§ EXERCISE DESCRIPTION: Exactly the lines below from the one with "1255x584 pixels." up to and including the one with "Select the IZZ code cell" make up the answer, with nothing else added.

§ THE INPUT:
*** Block opens ***

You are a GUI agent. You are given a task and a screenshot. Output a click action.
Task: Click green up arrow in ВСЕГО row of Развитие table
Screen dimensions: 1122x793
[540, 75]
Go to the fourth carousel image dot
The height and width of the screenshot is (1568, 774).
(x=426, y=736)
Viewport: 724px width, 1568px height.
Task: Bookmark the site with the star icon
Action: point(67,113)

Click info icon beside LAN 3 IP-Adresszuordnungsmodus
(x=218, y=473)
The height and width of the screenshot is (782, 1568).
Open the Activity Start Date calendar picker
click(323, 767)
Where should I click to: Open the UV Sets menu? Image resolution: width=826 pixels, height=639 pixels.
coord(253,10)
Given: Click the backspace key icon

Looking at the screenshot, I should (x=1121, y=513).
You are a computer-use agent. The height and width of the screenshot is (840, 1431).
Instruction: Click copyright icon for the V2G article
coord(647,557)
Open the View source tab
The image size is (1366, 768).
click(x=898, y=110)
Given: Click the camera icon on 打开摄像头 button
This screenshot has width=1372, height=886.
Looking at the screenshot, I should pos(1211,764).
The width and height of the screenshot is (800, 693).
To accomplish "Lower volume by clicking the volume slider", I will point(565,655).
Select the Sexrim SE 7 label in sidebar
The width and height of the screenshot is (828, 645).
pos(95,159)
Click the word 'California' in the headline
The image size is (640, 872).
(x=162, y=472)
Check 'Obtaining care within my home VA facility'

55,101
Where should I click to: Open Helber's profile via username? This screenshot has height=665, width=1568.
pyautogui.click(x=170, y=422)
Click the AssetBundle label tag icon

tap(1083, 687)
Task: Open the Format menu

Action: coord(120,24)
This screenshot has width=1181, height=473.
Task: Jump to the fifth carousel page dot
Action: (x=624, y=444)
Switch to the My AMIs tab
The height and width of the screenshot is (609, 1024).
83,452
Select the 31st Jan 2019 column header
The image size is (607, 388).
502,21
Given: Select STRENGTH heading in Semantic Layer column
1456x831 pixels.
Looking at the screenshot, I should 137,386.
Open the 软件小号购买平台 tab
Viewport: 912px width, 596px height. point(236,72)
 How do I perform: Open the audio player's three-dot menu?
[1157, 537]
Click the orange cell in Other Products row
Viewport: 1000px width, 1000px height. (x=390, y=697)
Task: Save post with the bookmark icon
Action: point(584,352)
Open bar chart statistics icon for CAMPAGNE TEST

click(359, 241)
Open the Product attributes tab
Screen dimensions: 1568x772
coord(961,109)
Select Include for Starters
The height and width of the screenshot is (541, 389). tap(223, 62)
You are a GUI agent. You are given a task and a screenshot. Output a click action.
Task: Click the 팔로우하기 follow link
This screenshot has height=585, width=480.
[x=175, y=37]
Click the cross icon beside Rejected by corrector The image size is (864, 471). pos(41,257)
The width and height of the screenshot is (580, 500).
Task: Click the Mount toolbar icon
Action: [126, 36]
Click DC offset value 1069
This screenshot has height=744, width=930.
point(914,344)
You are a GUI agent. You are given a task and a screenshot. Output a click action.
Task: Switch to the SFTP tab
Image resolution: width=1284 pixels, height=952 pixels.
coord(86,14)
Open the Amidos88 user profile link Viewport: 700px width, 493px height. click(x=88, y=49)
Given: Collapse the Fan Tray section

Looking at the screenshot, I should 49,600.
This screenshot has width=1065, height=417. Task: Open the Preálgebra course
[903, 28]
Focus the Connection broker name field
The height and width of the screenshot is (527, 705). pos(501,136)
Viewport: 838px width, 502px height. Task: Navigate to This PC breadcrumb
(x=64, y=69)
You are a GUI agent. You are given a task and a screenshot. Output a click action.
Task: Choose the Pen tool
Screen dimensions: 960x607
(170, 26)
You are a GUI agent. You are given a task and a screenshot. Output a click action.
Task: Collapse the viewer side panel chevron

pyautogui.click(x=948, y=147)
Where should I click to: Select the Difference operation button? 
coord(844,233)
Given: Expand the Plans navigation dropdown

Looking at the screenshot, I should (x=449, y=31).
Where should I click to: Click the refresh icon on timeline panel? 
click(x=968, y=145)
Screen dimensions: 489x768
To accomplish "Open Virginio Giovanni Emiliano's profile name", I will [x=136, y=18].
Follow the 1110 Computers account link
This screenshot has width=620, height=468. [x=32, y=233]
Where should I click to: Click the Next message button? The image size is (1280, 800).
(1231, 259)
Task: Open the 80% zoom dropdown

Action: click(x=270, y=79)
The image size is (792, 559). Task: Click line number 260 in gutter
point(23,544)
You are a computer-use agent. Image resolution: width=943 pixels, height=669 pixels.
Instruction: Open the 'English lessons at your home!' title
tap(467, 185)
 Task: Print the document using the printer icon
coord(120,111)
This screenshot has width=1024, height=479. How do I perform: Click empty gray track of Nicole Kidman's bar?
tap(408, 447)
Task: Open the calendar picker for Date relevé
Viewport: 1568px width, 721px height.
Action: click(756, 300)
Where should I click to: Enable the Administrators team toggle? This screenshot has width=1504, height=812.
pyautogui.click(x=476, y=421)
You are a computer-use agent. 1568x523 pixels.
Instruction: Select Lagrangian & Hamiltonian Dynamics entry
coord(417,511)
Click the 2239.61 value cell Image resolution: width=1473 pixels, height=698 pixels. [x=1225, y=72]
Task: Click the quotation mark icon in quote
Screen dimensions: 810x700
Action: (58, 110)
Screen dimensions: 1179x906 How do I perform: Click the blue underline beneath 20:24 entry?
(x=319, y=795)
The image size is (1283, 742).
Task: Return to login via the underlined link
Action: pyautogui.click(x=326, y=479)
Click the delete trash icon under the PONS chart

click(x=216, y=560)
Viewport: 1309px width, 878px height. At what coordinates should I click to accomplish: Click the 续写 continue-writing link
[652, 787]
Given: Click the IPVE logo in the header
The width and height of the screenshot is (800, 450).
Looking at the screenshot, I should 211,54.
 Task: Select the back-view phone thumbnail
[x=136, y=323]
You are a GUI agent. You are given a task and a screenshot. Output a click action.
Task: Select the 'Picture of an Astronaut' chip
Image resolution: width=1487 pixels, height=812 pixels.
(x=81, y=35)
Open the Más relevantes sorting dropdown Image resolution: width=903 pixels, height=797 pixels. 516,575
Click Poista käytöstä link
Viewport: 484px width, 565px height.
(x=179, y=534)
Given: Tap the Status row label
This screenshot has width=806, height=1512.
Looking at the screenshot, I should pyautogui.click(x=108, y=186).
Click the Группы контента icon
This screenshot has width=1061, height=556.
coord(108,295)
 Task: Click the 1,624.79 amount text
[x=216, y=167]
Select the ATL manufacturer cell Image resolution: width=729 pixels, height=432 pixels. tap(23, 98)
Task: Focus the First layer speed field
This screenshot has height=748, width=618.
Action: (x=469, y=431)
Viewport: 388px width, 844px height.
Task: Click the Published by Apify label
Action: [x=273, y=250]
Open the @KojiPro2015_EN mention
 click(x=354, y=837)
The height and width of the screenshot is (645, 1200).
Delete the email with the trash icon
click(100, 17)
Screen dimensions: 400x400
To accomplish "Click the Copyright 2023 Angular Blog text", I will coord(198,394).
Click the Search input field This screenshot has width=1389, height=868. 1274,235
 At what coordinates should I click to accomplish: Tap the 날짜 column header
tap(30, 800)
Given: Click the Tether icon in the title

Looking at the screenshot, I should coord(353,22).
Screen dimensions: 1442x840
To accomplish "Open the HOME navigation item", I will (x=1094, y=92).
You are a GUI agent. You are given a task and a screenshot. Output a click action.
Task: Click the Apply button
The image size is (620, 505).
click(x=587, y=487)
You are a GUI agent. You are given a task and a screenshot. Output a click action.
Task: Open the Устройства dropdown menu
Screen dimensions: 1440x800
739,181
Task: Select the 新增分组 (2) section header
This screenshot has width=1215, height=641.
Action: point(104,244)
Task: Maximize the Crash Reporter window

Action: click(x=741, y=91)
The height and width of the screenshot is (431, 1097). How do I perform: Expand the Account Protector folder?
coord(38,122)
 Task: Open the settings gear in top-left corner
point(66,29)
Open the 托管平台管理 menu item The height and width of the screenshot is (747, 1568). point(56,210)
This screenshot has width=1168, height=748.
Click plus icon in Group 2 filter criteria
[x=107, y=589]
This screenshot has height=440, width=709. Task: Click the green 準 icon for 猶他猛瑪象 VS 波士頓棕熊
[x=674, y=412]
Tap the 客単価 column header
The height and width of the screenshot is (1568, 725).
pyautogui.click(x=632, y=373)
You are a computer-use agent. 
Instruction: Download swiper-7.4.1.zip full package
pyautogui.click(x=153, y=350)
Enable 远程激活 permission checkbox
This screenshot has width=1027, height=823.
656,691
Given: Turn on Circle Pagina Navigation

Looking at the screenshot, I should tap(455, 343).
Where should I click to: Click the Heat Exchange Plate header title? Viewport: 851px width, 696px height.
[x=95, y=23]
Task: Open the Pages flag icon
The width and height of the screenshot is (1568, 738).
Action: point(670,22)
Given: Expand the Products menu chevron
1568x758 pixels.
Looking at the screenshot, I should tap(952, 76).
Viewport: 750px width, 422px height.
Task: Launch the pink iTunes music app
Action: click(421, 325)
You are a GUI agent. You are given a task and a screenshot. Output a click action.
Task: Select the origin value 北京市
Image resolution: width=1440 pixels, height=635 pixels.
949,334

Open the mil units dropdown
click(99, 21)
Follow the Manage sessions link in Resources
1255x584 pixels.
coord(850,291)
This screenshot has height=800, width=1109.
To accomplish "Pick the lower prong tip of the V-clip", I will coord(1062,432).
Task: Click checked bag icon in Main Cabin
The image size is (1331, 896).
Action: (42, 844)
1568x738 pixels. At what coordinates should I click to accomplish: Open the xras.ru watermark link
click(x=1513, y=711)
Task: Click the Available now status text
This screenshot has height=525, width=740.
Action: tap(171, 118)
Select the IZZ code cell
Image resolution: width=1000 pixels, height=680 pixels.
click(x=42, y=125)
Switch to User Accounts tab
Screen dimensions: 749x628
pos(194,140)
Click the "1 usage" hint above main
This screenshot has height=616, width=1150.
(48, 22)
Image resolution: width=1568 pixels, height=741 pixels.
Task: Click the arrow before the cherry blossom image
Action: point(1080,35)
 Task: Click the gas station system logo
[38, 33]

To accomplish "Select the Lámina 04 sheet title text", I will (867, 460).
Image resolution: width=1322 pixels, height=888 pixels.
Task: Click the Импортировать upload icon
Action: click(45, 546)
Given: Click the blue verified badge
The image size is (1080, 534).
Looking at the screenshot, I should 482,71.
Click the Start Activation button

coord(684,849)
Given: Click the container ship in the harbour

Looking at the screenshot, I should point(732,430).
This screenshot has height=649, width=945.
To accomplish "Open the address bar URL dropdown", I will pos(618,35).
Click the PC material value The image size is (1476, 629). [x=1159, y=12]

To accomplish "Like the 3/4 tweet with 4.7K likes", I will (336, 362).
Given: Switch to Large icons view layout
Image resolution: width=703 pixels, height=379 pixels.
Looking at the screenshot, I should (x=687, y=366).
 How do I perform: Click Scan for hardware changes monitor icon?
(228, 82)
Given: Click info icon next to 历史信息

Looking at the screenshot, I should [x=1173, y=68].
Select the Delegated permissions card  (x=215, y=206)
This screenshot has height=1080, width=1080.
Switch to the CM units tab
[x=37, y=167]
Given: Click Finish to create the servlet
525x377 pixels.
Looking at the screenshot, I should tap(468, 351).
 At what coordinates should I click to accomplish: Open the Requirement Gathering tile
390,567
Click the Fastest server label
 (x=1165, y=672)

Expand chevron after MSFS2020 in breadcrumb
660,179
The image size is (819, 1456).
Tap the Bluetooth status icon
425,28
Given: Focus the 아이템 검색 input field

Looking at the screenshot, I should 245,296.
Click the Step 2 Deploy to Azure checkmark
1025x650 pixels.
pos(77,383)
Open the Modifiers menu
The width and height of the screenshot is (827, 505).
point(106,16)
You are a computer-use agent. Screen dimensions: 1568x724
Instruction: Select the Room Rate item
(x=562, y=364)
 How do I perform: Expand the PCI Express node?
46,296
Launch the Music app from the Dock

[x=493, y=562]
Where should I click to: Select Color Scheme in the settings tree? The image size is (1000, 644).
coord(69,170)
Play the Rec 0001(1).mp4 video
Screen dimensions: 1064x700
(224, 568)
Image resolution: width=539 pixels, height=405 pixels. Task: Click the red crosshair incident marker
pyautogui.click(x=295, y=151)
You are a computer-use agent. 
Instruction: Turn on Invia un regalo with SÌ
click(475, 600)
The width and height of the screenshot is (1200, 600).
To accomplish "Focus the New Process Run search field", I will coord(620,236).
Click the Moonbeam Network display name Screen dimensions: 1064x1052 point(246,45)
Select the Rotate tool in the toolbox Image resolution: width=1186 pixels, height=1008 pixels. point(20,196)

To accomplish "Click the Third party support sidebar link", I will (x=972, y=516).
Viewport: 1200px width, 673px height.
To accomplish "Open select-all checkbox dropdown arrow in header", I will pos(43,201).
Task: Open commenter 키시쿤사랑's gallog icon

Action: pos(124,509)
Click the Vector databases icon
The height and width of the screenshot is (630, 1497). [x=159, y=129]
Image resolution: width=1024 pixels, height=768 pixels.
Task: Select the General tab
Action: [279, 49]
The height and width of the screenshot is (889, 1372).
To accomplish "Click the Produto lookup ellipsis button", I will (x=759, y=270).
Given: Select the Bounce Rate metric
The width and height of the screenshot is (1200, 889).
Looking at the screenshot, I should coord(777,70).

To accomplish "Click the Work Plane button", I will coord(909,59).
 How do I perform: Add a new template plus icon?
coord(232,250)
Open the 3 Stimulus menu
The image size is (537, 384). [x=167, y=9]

*** Block closes ***

§ ANSWER AREA:
1255x584 pixels.
coord(850,291)
This screenshot has height=800, width=1109.
To accomplish "Pick the lower prong tip of the V-clip", I will coord(1062,432).
Task: Click checked bag icon in Main Cabin
The image size is (1331, 896).
Action: (42, 844)
1568x738 pixels. At what coordinates should I click to accomplish: Open the xras.ru watermark link
click(x=1513, y=711)
Task: Click the Available now status text
This screenshot has height=525, width=740.
Action: tap(171, 118)
Select the IZZ code cell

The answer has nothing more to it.